The new law has also drawn the ire of another US-based human rights advocate, Human Rights Watch (HRW). The group said the new law violates international law protections for free assembly and should be reversed immediately.

The cabinet’s claims that this law is an exceptional measure under the country’s emergency law, which is still in effect, is a reminder of the need to revoke the emergency law immediately, HRW said. An end to the state of emergency was one of the primary demands of the protesters who gathered in Tahrir Square.

“This virtually blanket ban on strikes and demonstrations is a betrayal of the demands of Tahrir protesters for a free Egypt, and a slap in the face of the families whose loved ones died protesting for freedom,” said Sarah Leah Whitson, HRW” Middle East and North Africa director.

“Any genuine transition toward democracy must be based on respect for the basic rights of the people, including their right to demonstrate,” she said.

HRW said the provisions to criminalize demonstrations that harm public order or public funds are of particular concern because of the sweeping arrests over the past few weeks of protesters accused of disrupting public order and destroying property.

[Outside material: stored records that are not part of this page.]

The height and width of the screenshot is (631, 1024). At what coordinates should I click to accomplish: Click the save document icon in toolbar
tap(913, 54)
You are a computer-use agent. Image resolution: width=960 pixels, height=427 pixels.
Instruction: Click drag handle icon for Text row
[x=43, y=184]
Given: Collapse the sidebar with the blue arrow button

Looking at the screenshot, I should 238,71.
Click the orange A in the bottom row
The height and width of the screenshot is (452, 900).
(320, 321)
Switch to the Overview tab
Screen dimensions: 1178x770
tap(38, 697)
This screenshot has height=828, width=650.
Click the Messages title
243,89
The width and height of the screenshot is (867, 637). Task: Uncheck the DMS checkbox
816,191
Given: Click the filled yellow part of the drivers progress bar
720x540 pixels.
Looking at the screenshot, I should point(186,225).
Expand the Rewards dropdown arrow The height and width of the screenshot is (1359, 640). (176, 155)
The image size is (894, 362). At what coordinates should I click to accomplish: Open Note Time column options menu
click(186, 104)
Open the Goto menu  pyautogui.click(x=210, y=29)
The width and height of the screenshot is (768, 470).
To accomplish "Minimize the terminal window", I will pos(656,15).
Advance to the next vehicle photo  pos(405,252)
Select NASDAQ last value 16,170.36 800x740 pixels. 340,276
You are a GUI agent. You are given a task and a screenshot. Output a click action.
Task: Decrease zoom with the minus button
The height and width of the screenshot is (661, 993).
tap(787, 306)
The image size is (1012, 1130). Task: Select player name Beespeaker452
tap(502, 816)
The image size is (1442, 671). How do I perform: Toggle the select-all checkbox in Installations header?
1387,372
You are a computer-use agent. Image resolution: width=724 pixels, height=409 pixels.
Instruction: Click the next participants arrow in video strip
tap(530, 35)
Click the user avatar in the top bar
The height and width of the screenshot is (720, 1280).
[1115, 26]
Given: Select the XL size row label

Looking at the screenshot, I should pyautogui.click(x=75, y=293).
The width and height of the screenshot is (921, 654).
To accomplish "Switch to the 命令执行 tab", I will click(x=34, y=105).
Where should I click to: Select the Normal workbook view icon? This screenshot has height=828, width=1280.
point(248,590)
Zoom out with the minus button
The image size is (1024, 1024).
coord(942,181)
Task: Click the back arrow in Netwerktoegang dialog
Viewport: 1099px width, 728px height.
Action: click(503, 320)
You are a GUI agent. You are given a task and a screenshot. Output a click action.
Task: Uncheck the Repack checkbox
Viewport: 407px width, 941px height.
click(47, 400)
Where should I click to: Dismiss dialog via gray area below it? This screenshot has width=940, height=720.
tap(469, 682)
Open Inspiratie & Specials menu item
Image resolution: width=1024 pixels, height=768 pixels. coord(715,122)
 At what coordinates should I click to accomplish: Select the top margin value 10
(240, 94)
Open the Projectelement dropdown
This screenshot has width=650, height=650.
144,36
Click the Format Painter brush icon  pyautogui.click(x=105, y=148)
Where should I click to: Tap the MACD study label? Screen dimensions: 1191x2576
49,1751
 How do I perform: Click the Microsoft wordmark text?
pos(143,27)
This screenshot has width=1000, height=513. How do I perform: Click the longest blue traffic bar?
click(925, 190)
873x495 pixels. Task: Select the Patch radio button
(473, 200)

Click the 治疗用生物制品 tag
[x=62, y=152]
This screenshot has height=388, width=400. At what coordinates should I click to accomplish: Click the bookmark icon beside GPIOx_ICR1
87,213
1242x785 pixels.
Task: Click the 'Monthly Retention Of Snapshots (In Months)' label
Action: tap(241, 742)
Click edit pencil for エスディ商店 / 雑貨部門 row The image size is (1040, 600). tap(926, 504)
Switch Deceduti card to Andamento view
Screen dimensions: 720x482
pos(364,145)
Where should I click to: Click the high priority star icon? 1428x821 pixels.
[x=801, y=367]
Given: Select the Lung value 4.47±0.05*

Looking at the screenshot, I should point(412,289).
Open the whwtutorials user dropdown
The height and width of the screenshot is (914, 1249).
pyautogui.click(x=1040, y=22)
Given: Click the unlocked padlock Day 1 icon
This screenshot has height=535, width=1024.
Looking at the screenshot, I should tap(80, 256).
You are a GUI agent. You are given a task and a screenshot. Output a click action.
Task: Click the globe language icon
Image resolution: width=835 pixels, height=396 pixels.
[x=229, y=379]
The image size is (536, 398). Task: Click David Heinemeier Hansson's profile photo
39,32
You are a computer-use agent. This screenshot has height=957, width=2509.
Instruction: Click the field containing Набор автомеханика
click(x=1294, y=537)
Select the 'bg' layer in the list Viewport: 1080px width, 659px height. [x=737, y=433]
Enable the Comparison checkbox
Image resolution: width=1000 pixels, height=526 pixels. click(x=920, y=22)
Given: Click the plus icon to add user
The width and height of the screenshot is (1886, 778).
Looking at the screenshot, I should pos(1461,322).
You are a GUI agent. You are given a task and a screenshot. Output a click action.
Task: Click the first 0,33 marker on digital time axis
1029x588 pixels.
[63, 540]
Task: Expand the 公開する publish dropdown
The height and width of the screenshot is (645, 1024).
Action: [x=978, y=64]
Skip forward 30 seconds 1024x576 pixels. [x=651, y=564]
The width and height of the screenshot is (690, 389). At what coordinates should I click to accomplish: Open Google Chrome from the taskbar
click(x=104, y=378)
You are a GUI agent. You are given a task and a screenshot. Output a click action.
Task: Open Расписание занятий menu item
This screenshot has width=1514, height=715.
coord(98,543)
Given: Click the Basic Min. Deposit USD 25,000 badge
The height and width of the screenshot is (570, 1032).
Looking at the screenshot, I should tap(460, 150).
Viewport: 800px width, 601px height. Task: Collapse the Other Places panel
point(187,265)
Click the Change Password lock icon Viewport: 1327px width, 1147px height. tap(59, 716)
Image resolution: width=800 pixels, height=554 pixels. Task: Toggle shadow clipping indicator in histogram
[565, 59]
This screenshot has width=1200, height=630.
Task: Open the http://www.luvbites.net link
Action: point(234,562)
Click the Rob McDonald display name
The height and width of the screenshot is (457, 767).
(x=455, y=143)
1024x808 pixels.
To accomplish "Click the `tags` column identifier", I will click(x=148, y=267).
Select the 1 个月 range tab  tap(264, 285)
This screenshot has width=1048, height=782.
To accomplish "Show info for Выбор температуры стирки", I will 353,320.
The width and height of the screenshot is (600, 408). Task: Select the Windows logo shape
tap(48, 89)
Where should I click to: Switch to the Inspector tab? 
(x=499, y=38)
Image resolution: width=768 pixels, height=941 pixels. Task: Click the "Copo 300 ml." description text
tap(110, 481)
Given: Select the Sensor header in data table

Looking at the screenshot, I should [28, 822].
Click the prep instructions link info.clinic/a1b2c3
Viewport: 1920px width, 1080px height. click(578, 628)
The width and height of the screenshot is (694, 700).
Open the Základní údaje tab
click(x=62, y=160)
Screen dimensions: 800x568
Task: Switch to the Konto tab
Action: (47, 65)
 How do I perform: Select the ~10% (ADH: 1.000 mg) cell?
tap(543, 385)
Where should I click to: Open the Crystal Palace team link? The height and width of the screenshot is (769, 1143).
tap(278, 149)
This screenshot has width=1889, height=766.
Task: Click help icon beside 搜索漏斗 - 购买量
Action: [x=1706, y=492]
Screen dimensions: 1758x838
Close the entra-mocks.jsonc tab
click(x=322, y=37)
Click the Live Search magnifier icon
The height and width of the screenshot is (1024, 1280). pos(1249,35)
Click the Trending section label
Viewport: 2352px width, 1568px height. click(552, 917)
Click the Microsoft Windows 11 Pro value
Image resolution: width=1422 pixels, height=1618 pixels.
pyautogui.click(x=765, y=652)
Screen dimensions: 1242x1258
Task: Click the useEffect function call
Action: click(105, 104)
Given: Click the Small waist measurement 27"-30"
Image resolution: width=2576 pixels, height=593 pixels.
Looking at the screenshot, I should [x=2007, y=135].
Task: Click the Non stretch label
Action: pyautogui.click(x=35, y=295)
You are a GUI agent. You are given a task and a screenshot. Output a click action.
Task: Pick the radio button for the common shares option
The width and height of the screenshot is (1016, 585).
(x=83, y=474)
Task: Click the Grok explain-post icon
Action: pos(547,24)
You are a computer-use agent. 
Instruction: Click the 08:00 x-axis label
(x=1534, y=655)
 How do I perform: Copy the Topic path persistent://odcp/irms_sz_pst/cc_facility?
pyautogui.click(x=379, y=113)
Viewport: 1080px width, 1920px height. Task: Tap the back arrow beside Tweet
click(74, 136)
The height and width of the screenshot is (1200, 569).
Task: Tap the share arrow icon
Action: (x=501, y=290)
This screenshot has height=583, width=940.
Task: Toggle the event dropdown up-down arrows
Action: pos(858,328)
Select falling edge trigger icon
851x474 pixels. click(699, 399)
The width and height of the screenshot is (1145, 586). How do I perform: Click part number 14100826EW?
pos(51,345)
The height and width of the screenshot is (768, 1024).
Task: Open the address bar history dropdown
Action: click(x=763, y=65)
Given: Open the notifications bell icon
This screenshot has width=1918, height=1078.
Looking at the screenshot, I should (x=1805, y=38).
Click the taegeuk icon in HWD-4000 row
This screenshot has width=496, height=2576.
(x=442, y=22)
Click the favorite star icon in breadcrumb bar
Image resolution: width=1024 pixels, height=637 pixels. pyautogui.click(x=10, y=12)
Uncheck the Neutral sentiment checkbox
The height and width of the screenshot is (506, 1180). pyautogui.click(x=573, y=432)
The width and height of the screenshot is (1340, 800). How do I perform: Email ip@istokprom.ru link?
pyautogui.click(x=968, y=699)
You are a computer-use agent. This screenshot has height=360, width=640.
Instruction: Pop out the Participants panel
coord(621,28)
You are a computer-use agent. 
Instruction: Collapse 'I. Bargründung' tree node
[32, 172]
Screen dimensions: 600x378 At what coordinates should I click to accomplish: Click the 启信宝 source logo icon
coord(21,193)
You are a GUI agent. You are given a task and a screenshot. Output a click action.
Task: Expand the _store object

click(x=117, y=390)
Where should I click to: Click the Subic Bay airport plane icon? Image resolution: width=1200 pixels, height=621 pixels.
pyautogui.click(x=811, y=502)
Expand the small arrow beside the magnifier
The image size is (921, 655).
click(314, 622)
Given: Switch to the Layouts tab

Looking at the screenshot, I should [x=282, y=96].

On February 25, March 6 and March 9, army and military police officers arrested peaceful demonstrators, detained them, in some cases tortured them, and brought them to trial before military courts that do not meet minimal due process standards.

The military apologized for the excessive use of force against protesters on February 25, but has not issued an apology for the abuses against demonstrators on other occasions, nor has it investigated the cases of torture associated with these arrests. At least 100 protesters remain detained after sentences by military tribunals under the new transitional government. The military has justified these practices based on its stated need to crack down on “thugs” who are disrupting public order.

In the published minutes of the March 24 cabinet meeting, the cabinet justified passing the law by saying that it was responding to a number of requests received “though legal channels.”

The minutes also say that the government was studying how best to “address demands with regards to wages and labor conditions,” referring to the ongoing strikes in various sectors of the economy over the past weeks. It went on to say that it “understood all of the demands by different sectors of society,” but that “the country was currently undergoing a critical period that required protecting its economy and security from manipulation in order to overcome the current crisis and to respond to the legitimate demands of different sectors of society.”

“Concerns about the economy or the security situation are no justification for repressive laws and no substitute for responsible policing and sound economic policies,” Whitson said. “Economic difficulties are no excuse for limiting people’s rights.”

Egypt has been under a state of emergency since 1981, which has allowed for the indefinite detention of thousands of people without charge or trial. In May 2010, then-President Hosni Mubarak renewed the state of emergency for another two years, despite having promised to end it in 2005.